More than 60% of people admit to making a purchase they know their partner would object to, according to a survey by The Ascent. Those situations don't end well either, with four out of five couples saying those types of purchases led to arguments.

The Ascent survey found that men were more likely than women to want to buy something behind their partner's back. Further, roughly two-thirds of men and nearly half of women said they desired something they couldn't have within their relationship.

Financial infidelity -- or being dishonest with your partner about your spending -- is more common than you may think. This type of dishonesty includes things like hiding or lying about the purchase price of an item, hiding an item you've purchased from your partner, or not being honest about your debt.
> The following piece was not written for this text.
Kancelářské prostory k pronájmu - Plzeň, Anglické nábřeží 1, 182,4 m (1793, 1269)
In fact, 71% of people admit to committing at least one instance of financial infidelity, according to The Ascent, and the consequences can be significant: 30% of men and 39% of women said they don't trust their partner to spend money responsibly. Because finances are such an integral part of any relationship, if you can't trust your partner with money, it can be a challenge to make the relationship work.
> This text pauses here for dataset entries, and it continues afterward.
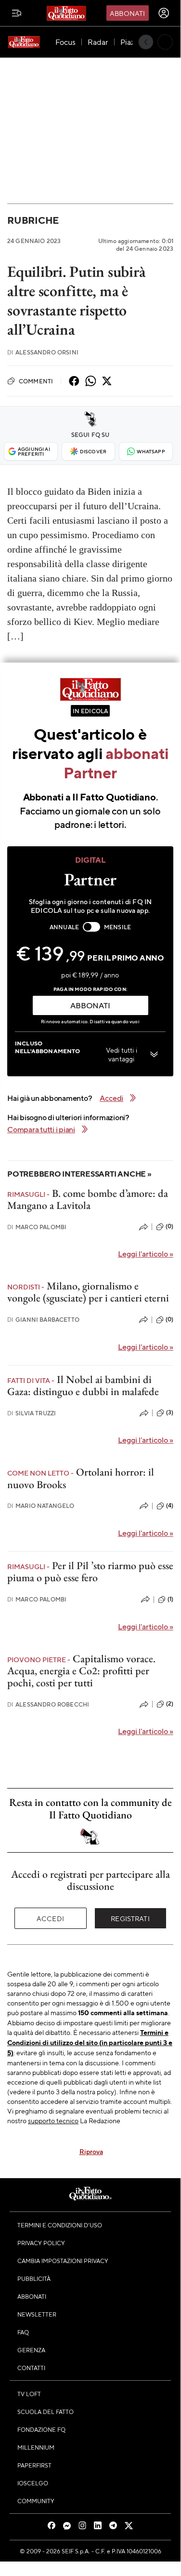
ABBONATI (90, 1005)
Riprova (91, 2151)
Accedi (50, 1918)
Solving money conflicts before they become serious

Every couple is going to have disagreements over money at some point. To ensure your relationship survives these arguments, it's important to have a few guidelines in place to make sure you both have the same goals and priorities.

First, get comfortable talking about money. "Finance" shouldn't be a dirty word, and the more comfortable you are discussing financial topics with your partner, the easier it will be to make sure you're in agreement about what's OK and what's not OK financially within your relationship.

Part of the "money talk" involves setting boundaries for how much you're each able to spend without consulting your partner. It's not healthy to keep track of every dollar your significant other spends every day, but it is a good idea to set a limit for how much you can each spend before you need to loop your partner into the discussion.

The average person expects their spouse to provide advance notice for any purchase over around $250, according to The Ascent, and they also say that for purchases more than approximately $500, they expect to be part of the decision-making process. Your limits may differ based on your financial situation, but it's a good idea to have these boundaries in place to set expectations within the relationship about spending habits.

Sometimes, these boundaries may seem unfair. It can be a tough transition going from single life, where you don't have to consult anyone before making a decision, to entering a committed relationship and having to disclose how you spend your own money. But in order to reach your shared financial goals, it's important to have shared financial rules about how the two of you will manage your money.

Relationships are hard work, and money management is also a tough skill to master. Disagreements over finances are bound to pop up, but by being transparent and honest about your finances, you can avoid letting these arguments ruin your relationship.